What is being asked: From the first line to the last, restate the data word for word.

(Collected data)
══════════
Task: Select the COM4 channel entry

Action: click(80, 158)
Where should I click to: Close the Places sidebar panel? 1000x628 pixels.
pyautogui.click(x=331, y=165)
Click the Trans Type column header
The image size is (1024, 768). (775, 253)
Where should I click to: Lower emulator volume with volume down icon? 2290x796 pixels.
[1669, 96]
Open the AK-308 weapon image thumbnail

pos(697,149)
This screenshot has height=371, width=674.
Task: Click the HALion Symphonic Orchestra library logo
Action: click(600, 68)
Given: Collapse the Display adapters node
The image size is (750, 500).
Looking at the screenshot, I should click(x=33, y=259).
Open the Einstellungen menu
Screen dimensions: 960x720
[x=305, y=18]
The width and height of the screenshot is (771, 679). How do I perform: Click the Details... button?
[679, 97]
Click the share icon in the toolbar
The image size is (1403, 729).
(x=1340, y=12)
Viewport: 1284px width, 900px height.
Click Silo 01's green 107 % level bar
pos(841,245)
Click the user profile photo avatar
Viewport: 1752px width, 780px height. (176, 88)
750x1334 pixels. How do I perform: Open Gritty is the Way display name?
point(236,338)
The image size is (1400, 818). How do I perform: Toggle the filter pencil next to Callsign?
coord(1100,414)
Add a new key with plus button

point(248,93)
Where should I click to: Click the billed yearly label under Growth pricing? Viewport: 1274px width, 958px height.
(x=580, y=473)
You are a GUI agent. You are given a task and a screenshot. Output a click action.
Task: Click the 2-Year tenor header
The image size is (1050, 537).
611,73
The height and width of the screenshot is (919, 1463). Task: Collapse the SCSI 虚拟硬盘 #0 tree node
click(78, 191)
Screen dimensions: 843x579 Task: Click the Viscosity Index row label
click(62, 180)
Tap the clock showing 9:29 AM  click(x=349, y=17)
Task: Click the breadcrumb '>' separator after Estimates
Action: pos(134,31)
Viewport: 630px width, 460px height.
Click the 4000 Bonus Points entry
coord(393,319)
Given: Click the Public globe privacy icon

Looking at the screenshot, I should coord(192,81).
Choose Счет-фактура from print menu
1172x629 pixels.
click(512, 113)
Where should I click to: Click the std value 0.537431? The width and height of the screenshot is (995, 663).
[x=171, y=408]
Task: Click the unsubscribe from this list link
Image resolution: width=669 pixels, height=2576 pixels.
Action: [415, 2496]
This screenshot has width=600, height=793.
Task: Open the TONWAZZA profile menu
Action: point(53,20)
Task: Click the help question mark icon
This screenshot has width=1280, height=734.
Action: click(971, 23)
══════════
Completed exercise:
Task: Select the COM4 channel entry

Action: click(80, 158)
Where should I click to: Close the Places sidebar panel? 1000x628 pixels.
pyautogui.click(x=331, y=165)
Click the Trans Type column header
The image size is (1024, 768). (775, 253)
Where should I click to: Lower emulator volume with volume down icon? 2290x796 pixels.
[1669, 96]
Open the AK-308 weapon image thumbnail

pos(697,149)
This screenshot has height=371, width=674.
Task: Click the HALion Symphonic Orchestra library logo
Action: click(600, 68)
Given: Collapse the Display adapters node
The image size is (750, 500).
Looking at the screenshot, I should click(x=33, y=259).
Open the Einstellungen menu
Screen dimensions: 960x720
[x=305, y=18]
The width and height of the screenshot is (771, 679). How do I perform: Click the Details... button?
[679, 97]
Click the share icon in the toolbar
The image size is (1403, 729).
(x=1340, y=12)
Viewport: 1284px width, 900px height.
Click Silo 01's green 107 % level bar
pos(841,245)
Click the user profile photo avatar
Viewport: 1752px width, 780px height. (176, 88)
750x1334 pixels. How do I perform: Open Gritty is the Way display name?
point(236,338)
The image size is (1400, 818). How do I perform: Toggle the filter pencil next to Callsign?
coord(1100,414)
Add a new key with plus button

point(248,93)
Where should I click to: Click the billed yearly label under Growth pricing? Viewport: 1274px width, 958px height.
(x=580, y=473)
You are a GUI agent. You are given a task and a screenshot. Output a click action.
Task: Click the 2-Year tenor header
The image size is (1050, 537).
611,73
The height and width of the screenshot is (919, 1463). Task: Collapse the SCSI 虚拟硬盘 #0 tree node
click(78, 191)
Screen dimensions: 843x579 Task: Click the Viscosity Index row label
click(62, 180)
Tap the clock showing 9:29 AM  click(x=349, y=17)
Task: Click the breadcrumb '>' separator after Estimates
Action: pos(134,31)
Viewport: 630px width, 460px height.
Click the 4000 Bonus Points entry
coord(393,319)
Given: Click the Public globe privacy icon

Looking at the screenshot, I should coord(192,81).
Choose Счет-фактура from print menu
1172x629 pixels.
click(512, 113)
Where should I click to: Click the std value 0.537431? The width and height of the screenshot is (995, 663).
[x=171, y=408]
Task: Click the unsubscribe from this list link
Image resolution: width=669 pixels, height=2576 pixels.
Action: [415, 2496]
This screenshot has width=600, height=793.
Task: Open the TONWAZZA profile menu
Action: point(53,20)
Task: Click the help question mark icon
This screenshot has width=1280, height=734.
Action: click(971, 23)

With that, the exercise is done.